四字熟語 「年年歳歳」

年年歳歳
ねんねんさいさい

「大震災」の陰になって、例年のような花だよりが聞かれないまま桜の開花を迎えた。「年年歳歳花相似たり、歳歳年年人同じからず」という唐の劉奇夷の詩は、日本では桜花の華やぎの下での人事異動や入学式のあいさつで、年々歳々繰り返されてよく耳にする。
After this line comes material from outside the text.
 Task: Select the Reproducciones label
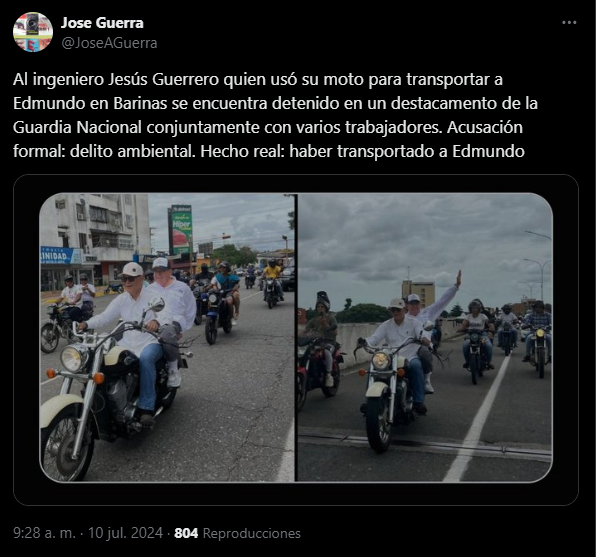(252, 533)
詩の花は桜ではなく、唐の東都洛陽の城東に咲き誇った桃李であった。花は毎年変わることなく咲くけれど、花の下に集う人びとは毎年変わっていく。むかし「紅顔の美少年」も、いまは白頭の翁に変わってしまった。過ぎし日に思いを馳せて、「人同じからず」とわが身を省みるのである。

ちなみに「花も同じからず」で、いま洛陽市の城北に咲き誇るのは牡丹である。四月下旬には「牡丹花会」が催され、全国からの訪客でにぎわう。

四季の移ろいを知る人は、新たな季の訪れに人生を省みる。春節もそうだが、花の季もそうである。ことしの桜前線のもとで、東北地方の人びとは心にどんな記憶を刻むのだろう。